Given request a » In the text on keeping time straight in a novel, in what month does the author's story take place?

- - - - - - -

Keeping time is important. You don't want someone who's eating dinner with his wife in once scene be across town five minutes later in another.

People ask me how I keep time straight.

I do a couple of things to make my life easier. Maybe they'll help you with your novel.

The Time is NOW!

Add notes to the start of each chapter.

You'll take out the notes before sending your book to publishers, but while you're writing, the notes can really help. Especially when you're in the editing phase.

One of my notes reads as follows:

(NOTE: Saturday train ride 5 pm)

My story takes place in November. This cue tells me it's dark and feels like night even though it's still early evening.

In this book, They All Died Smiling,  I'm in one point of view the whole time , so this is sufficient. When I wrote Rue the Day, several people told the story, so I employed my other method.

Create a Timeline of who's where when.

Even though I don't need it as much for Smiling, I do have a paper list in a spiral notebook timeframe by each  Sure, I could do it online, but I still like to have aper notes near at hand. Plus, if I'm not at a computer and remember a detail or get inspired, I can write it down without major inconvenience.

- - - - - - -

Given request b » Among the rows, take the part that opens with the line containing "Given: Click the Open folder icon" and closes at the end of the rows. Write it out again with "dropdown" swapped for "menu" and nothing else changed.

Data for the task »
- - - - - - -

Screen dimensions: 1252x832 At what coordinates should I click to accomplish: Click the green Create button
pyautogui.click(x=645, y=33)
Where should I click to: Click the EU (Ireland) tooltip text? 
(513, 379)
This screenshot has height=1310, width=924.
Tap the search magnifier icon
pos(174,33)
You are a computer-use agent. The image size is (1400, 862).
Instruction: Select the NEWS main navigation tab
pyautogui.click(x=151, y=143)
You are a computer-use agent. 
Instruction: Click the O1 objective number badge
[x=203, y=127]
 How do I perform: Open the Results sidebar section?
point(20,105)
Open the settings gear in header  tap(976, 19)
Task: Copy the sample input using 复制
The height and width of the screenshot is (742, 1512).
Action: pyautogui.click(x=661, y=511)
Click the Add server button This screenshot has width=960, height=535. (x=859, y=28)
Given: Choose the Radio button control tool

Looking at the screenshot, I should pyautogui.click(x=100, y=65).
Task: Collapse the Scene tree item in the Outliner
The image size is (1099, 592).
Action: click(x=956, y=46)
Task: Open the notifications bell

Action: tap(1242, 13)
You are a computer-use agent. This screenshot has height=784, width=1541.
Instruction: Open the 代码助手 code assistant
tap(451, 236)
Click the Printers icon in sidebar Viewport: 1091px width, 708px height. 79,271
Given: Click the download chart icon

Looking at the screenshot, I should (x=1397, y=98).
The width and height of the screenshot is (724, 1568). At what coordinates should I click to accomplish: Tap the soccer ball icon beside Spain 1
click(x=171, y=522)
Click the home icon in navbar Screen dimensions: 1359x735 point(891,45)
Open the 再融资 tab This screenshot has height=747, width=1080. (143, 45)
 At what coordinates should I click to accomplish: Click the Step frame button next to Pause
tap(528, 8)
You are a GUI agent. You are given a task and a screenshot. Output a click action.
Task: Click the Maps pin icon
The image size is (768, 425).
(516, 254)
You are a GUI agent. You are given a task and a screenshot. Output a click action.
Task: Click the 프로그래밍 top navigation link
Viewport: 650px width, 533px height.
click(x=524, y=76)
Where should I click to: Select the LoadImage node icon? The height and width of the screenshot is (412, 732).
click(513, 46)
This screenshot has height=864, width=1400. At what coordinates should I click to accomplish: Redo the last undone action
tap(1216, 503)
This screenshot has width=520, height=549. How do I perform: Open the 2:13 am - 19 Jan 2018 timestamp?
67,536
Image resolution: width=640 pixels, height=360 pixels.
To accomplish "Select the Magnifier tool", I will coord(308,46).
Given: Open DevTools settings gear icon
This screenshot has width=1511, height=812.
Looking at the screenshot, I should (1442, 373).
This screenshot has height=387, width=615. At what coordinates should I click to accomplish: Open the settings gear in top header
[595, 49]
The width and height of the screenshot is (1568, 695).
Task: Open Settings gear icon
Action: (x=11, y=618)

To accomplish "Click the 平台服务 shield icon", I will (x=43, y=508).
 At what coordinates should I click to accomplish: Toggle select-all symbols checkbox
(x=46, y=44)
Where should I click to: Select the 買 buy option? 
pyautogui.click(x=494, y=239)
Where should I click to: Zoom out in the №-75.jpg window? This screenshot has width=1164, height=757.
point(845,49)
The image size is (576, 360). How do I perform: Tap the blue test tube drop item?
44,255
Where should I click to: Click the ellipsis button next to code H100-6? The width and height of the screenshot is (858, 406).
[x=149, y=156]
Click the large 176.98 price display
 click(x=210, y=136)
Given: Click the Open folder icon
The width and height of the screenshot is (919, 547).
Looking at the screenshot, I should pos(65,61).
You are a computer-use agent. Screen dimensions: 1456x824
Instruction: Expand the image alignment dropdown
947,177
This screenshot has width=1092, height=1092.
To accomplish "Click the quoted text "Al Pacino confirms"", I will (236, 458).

- - - - - - -

Task response a » November

Task response b »
Given: Click the Open folder icon
The width and height of the screenshot is (919, 547).
Looking at the screenshot, I should pos(65,61).
You are a computer-use agent. Screen dimensions: 1456x824
Instruction: Expand the image alignment menu
947,177
This screenshot has width=1092, height=1092.
To accomplish "Click the quoted text "Al Pacino confirms"", I will (236, 458).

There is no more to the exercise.